An diesem Wochenende nun beginnen in Moskau die Leichtathletik-Weltmeisterschaften. Einige, denen ursprünglich eine Hauptrolle zugedacht war, werden nicht dabei sein, weil sie als Betrüger entlarvt worden sind. Sie haben uns gelehrt, dass in den vergangenen Jahren zwar die Testverfahren besser geworden sind, die Moral allerdings keineswegs.

Wie also sollen wir uns verhalten, wenn Usain Bolt am Sonntagabend unaufhaltsam durchs Ziel fliegt? Berauschen wir uns an der federnden Leichtigkeit eines Mannes, der nie positiv getestet wurde? Oder wenden wir uns ab wie der frühere Sprinter und bekennende Doper Manfred Ommer, der sich von dem Weltrekordler schlicht „verarscht“ fühlt?

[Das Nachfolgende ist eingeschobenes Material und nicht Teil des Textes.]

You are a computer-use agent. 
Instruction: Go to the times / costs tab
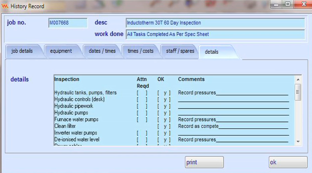point(141,51)
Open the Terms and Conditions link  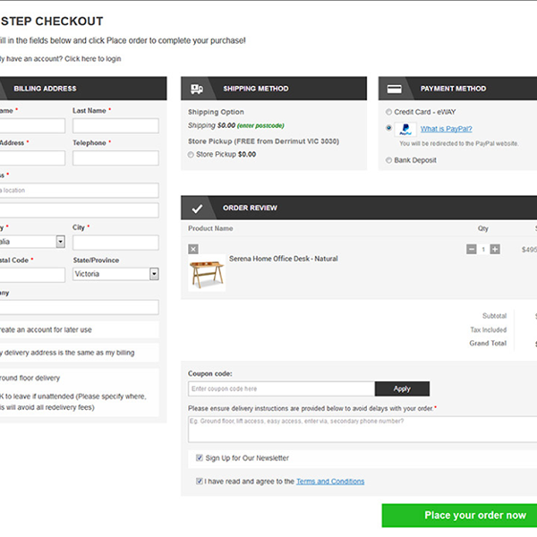click(x=330, y=482)
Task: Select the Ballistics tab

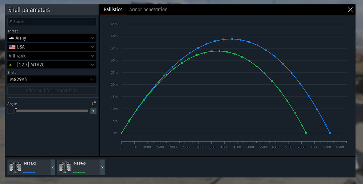Action: point(113,10)
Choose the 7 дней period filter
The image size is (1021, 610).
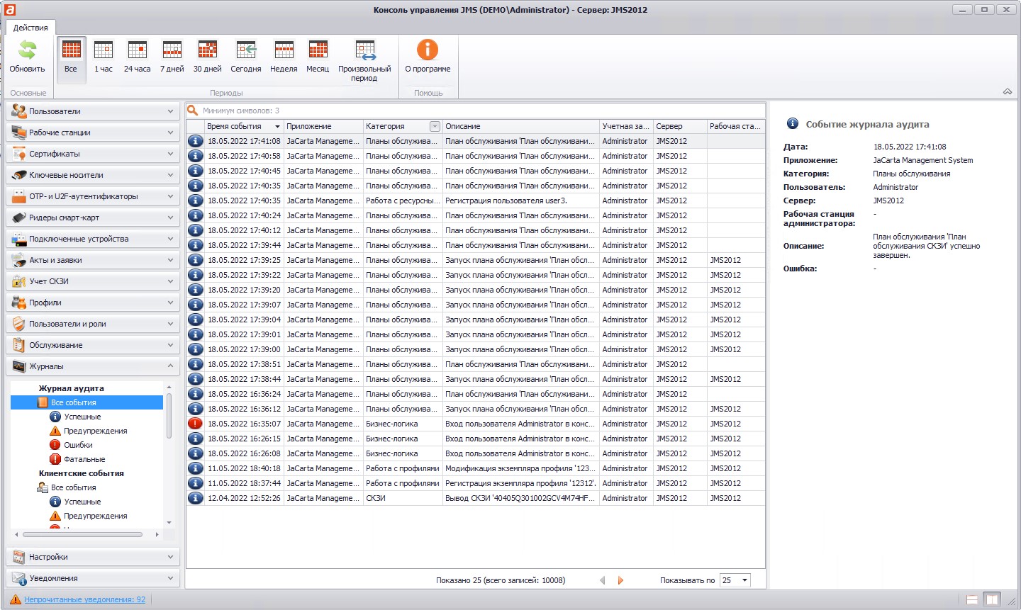click(x=172, y=51)
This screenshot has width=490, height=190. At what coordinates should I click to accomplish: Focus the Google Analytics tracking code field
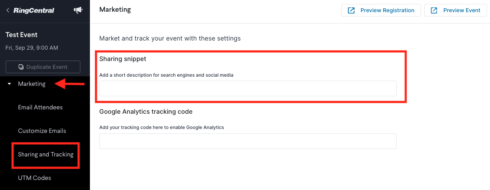coord(248,141)
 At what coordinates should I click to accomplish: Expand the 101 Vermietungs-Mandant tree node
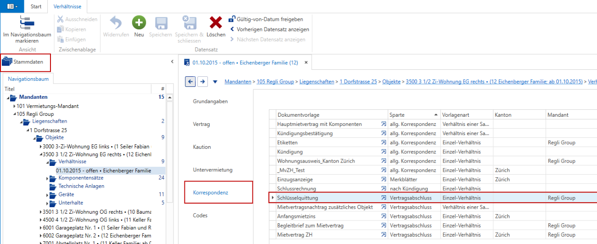click(15, 106)
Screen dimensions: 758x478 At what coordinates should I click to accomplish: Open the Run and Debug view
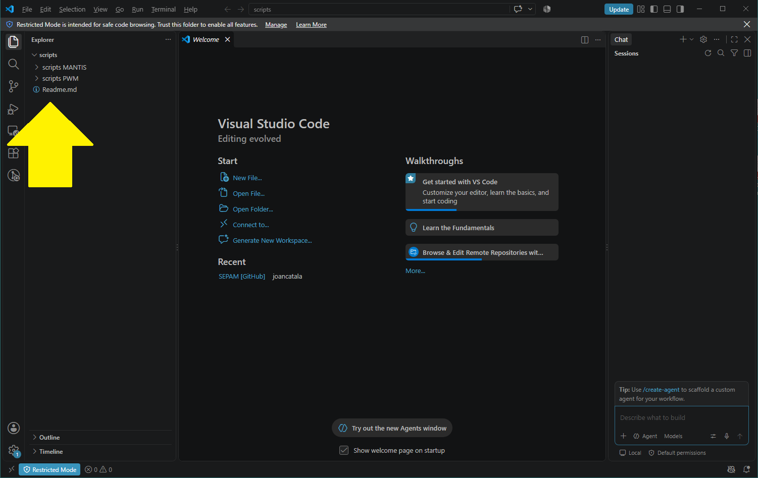point(14,109)
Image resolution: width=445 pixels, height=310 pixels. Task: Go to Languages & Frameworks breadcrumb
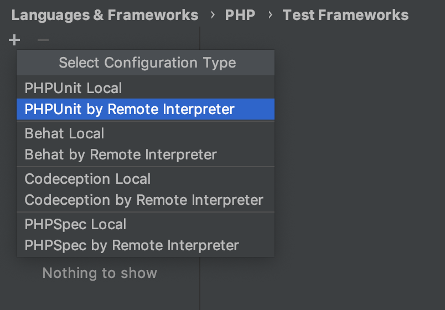[x=105, y=15]
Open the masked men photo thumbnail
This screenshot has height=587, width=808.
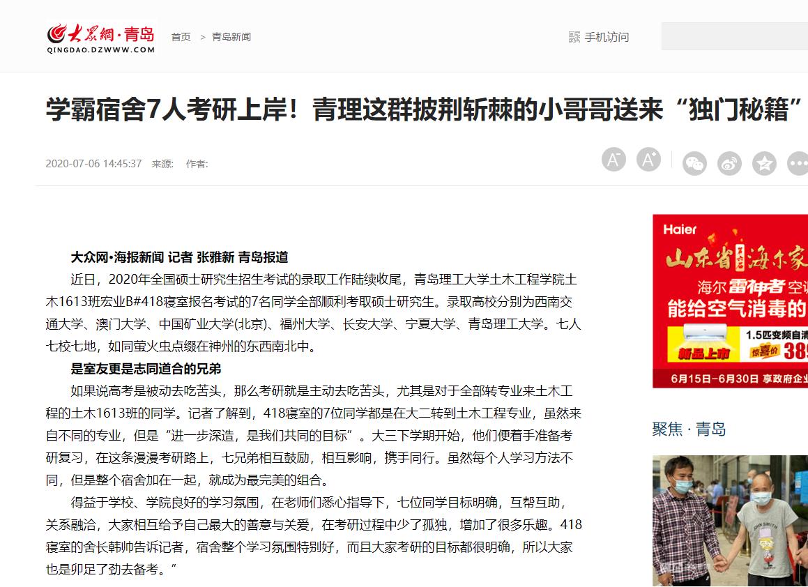pos(730,521)
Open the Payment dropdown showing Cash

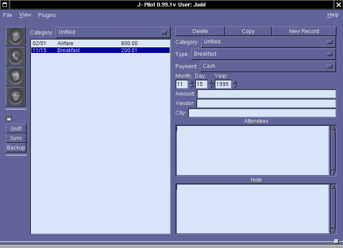click(x=267, y=66)
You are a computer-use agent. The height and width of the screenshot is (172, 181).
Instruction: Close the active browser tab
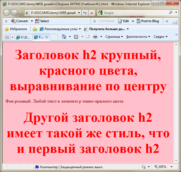click(x=47, y=37)
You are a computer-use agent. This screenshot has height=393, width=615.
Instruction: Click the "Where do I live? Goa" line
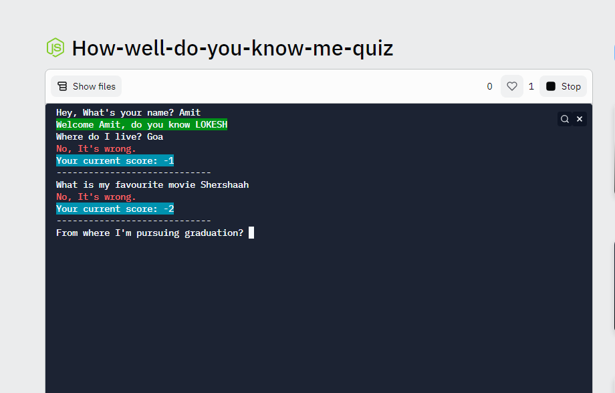pyautogui.click(x=110, y=137)
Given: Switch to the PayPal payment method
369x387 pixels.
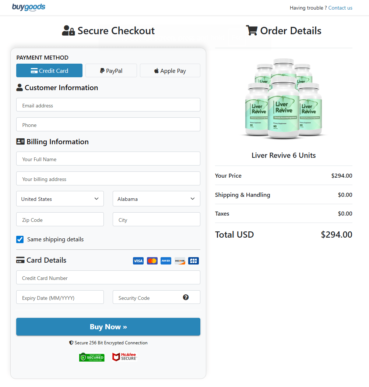Looking at the screenshot, I should click(111, 70).
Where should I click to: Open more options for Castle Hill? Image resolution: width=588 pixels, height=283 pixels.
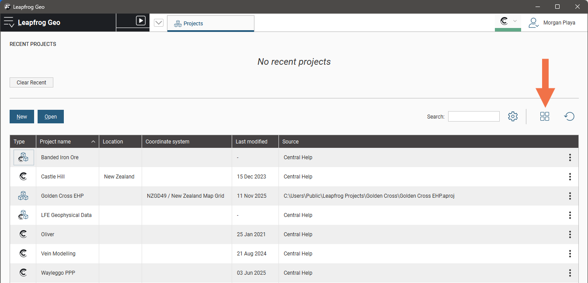(x=570, y=177)
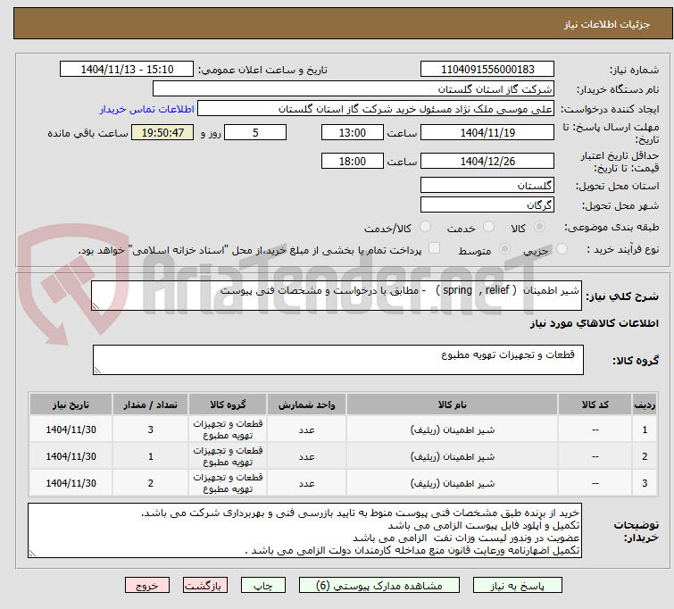Select row 2 شیر اطمینان item name
Viewport: 674px width, 609px height.
[453, 456]
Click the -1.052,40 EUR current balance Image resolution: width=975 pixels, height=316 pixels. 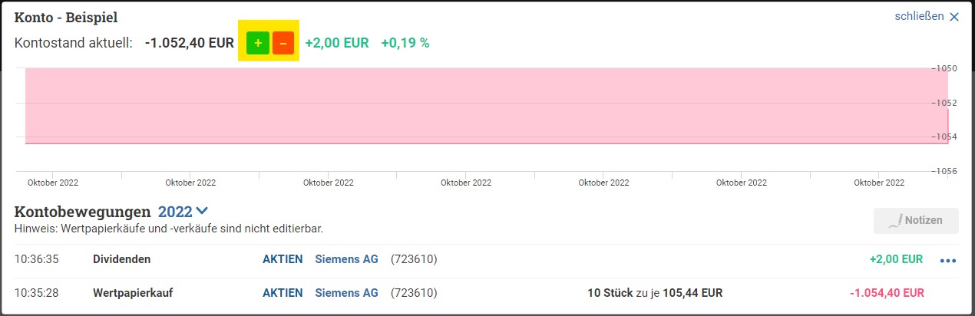(189, 43)
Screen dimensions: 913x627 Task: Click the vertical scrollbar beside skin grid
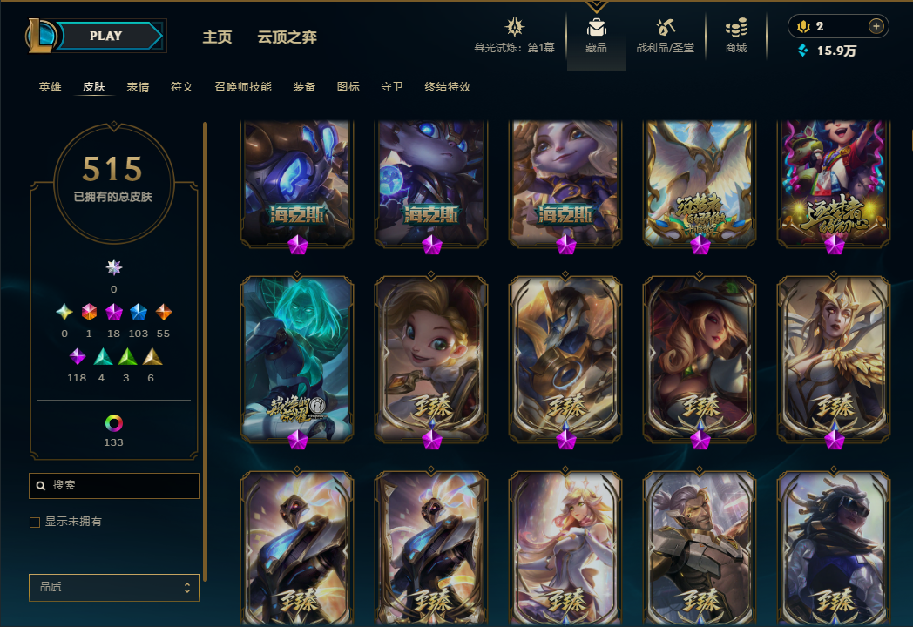coord(205,351)
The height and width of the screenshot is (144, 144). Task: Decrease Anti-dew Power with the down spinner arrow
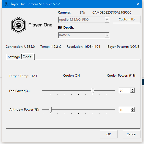133,111
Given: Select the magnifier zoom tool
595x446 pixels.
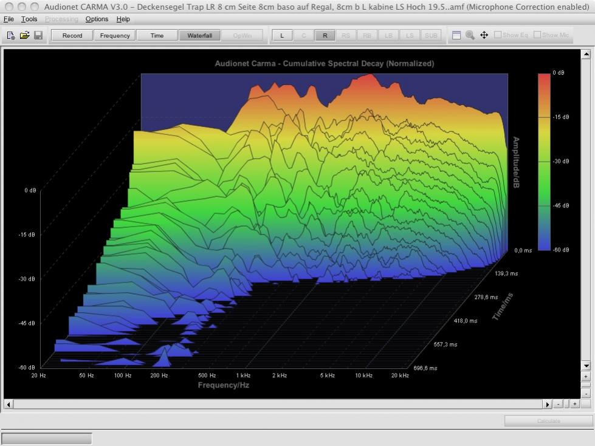Looking at the screenshot, I should 470,35.
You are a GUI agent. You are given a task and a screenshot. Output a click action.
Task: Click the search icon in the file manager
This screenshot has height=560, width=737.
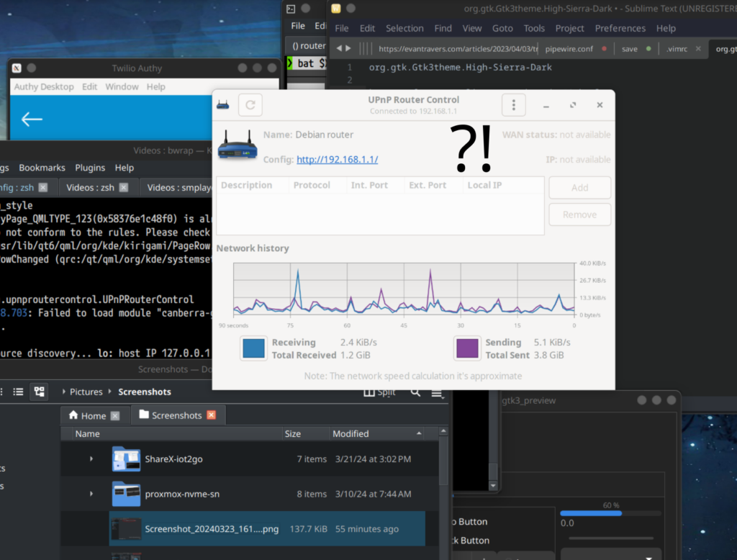click(x=415, y=392)
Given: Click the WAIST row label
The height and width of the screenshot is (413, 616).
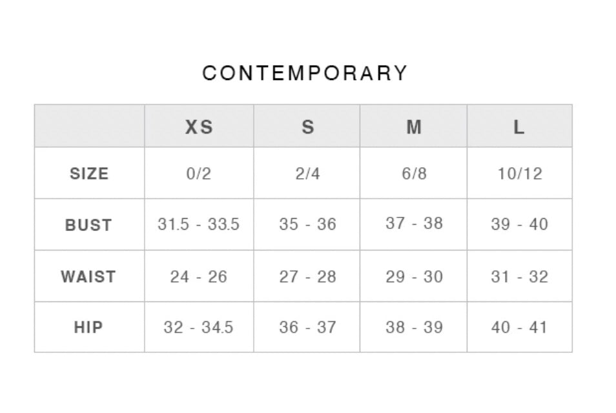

Für die Leichtathletik ist diese WM eine Chance zur Wiedergutmachung. Sollte sie auch ihre Ikone Bolt verlieren, drohte ihr ein Schicksal wie dem Radsport. Sie würde Sympathien, Geld, aber vor allem ihr höchstes Gut verlieren: ihre Glaubwürdigkeit. Deshalb sollte für die Wettkämpfe in Moskau ein russisches Sprichwort gelten: Vertraue, aber prüfe nach!